Metrics Settings
This reference covers all of Pomerium's Metrics Settings:
- Metrics Address
- Metrics Basic Authentication
- Metrics Certificate
- Metrics Client Certificate Authority
Metrics Address
Metrics Address exposes a Prometheus endpoint on the specified port.
Use with caution: the endpoint can expose frontend and backend server names or addresses. Do not externally expose the metrics if this is sensitive information.
How to configure
- Core
- Enterprise
- Kubernetes
Pomerium Metrics Tracked
Each metric exposed by Pomerium has a pomerium
prefix, which is omitted in the table below for brevity.

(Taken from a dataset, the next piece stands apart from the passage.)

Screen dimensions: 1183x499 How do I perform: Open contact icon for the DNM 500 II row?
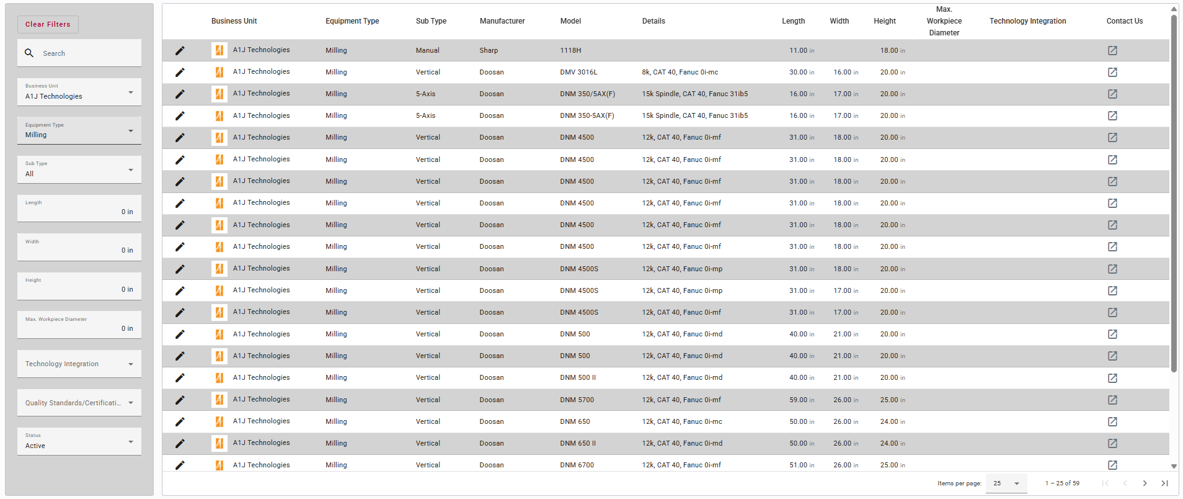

Name | Type | Description |
---|---|---|
build_info | Gauge | Pomerium build metadata by git revision, service, version and go version |
config_checksum_int64 | Gauge | Currently loaded configuration checksum by service |
config_last_reload_success | Gauge | Whether the last configuration reload succeeded by service |
config_last_reload_success_timestamp | Gauge | The timestamp of the last successful configuration reload by service |
grpc_client_request_duration_ms | Histogram | GRPC client request duration by service |
grpc_client_request_size_bytes | Histogram | GRPC client request size by service |
grpc_client_requests_total | Counter | Total GRPC client requests made by service |
grpc_client_response_size_bytes | Histogram | GRPC client response size by service |
grpc_server_request_duration_ms | Histogram | GRPC server request duration by service |
grpc_server_request_size_bytes | Histogram | GRPC server request size by service |
grpc_server_requests_total | Counter | Total GRPC server requests made by service |
grpc_server_response_size_bytes | Histogram | GRPC server response size by service |
http_client_request_duration_ms | Histogram | HTTP client request duration by service |
http_client_request_size_bytes | Histogram | HTTP client request size by service |
http_client_requests_total | Counter | Total HTTP client requests made by service |
http_client_response_size_bytes | Histogram | HTTP client response size by service |
http_server_request_duration_ms | Histogram | HTTP server request duration by service |
http_server_request_size_bytes | Histogram | HTTP server request size by service |
http_server_requests_total | Counter | Total HTTP server requests handled by service |
http_server_response_size_bytes | Histogram | HTTP server response size by service |
storage_operation_duration_ms | Histogram | Storage operation duration by operation, result, backend and service |
Identity Manager
Identity manager metrics have a pomerium_identity_manager
prefix.
Name | Type | Description |
---|---|---|
last_refresh_timestamp | Gauge | Timestamp of last directory refresh operation. |
session_refresh_error_timestamp | Gauge | Timestamp of last session refresh ended in an error. |
session_refresh_errors | Counter | Session refresh error counter. |
session_refresh_success | Counter | Session refresh success counter. |
session_refresh_success_timestamp | Gauge | Timestamp of last successful session refresh. |
user_group_refresh_error_timestamp | Gauge | Timestamp of last user group refresh ended in an error. |
user_group_refresh_errors | Counter | User group refresh error counter. |
user_group_refresh_success | Counter | User group refresh success counter. |
user_group_refresh_success_timestamp | Gauge | Timestamp of last group successful user refresh. |
user_refresh_error_timestamp | Gauge | Timestamp of last user refresh ended in an error. |
user_refresh_errors | Counter | User refresh error counter. |
user_refresh_success | Counter | User refresh success counter. |
user_refresh_success_timestamp | Gauge | Timestamp of last successful user refresh. |
Envoy Proxy Metrics
As of v0.9
, Pomerium uses Envoy for the data plane. As such, proxy related metrics are sourced from Envoy, and use Envoy's internal stats data model. Please see Envoy's documentation for information about specific metrics.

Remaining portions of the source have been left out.